◆ **数据摘录**
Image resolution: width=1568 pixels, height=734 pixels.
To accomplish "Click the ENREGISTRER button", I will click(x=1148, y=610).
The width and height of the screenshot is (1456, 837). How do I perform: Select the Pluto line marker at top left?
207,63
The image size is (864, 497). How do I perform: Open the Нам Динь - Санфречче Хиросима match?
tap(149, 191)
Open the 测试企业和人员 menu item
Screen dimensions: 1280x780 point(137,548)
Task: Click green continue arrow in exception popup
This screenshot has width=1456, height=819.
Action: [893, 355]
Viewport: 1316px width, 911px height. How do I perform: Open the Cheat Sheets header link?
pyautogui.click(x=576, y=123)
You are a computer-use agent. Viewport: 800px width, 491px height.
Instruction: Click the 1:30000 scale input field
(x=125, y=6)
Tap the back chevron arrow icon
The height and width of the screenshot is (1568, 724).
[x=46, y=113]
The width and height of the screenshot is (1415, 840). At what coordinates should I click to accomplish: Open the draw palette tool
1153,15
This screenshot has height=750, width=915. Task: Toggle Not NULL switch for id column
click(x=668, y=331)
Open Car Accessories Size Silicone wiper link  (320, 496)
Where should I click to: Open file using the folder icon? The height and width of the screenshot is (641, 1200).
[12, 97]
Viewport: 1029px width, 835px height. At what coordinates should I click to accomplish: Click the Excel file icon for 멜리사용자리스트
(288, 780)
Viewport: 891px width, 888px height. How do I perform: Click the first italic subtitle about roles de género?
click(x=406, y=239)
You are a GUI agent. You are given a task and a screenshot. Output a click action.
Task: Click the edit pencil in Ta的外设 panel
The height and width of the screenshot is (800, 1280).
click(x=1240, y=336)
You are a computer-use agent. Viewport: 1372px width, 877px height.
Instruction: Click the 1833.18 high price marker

◆ **练习题目**
请把上面各行中所有含有单词“This”的行收集起来，逐行照抄。

◆ **练习答案**
This screenshot has width=1456, height=819.
This screenshot has height=750, width=915. Task: Toggle Not NULL switch for id column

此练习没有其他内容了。